__Material provided__:

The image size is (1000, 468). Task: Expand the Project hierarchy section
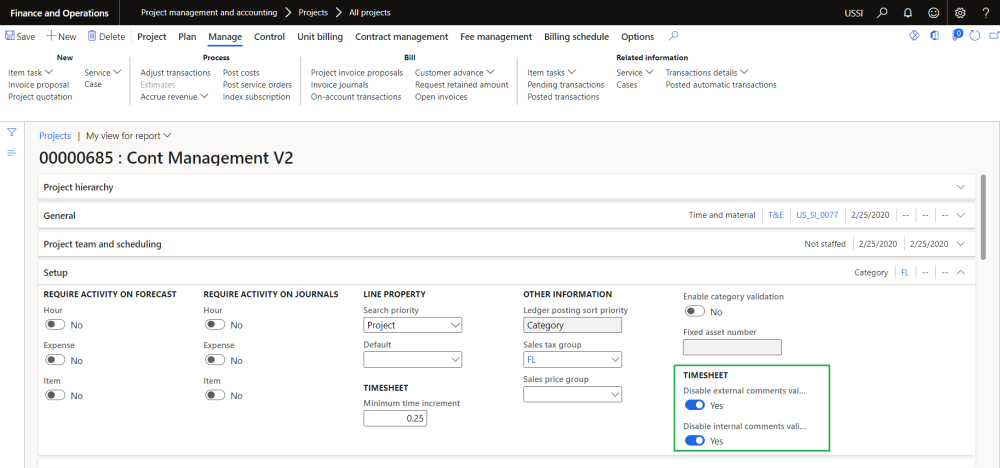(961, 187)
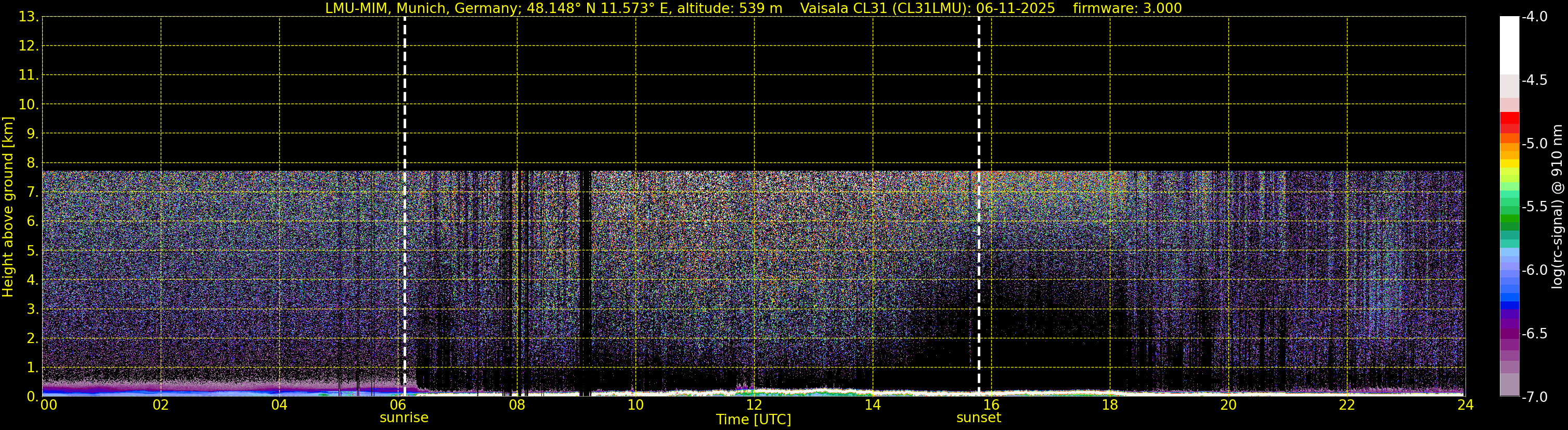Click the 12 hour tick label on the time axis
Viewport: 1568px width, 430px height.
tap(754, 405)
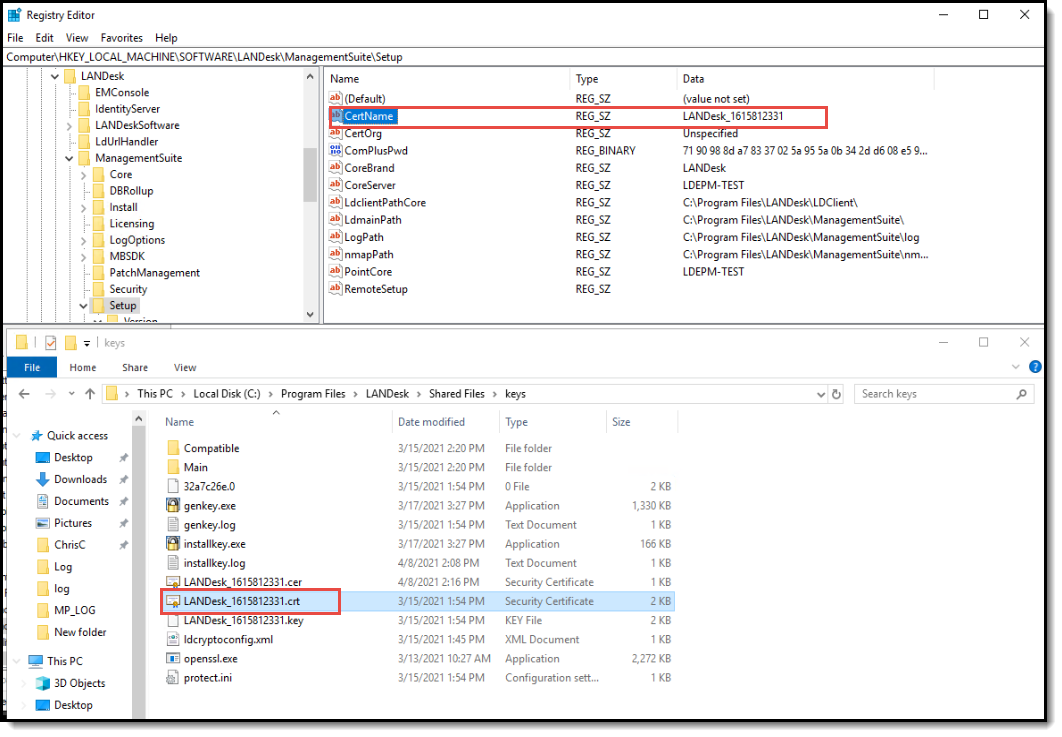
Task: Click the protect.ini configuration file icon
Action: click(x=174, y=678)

__Directions for this task__:
You are asked to output the records precisely as they appear, minus any pictures.

__Result of the task__:
The image size is (1000, 468). Task: Expand the Project hierarchy section
(961, 187)
Click the 12 hour tick label on the time axis
Viewport: 1568px width, 430px height.
tap(754, 405)
Task: Click the protect.ini configuration file icon
Action: click(x=174, y=678)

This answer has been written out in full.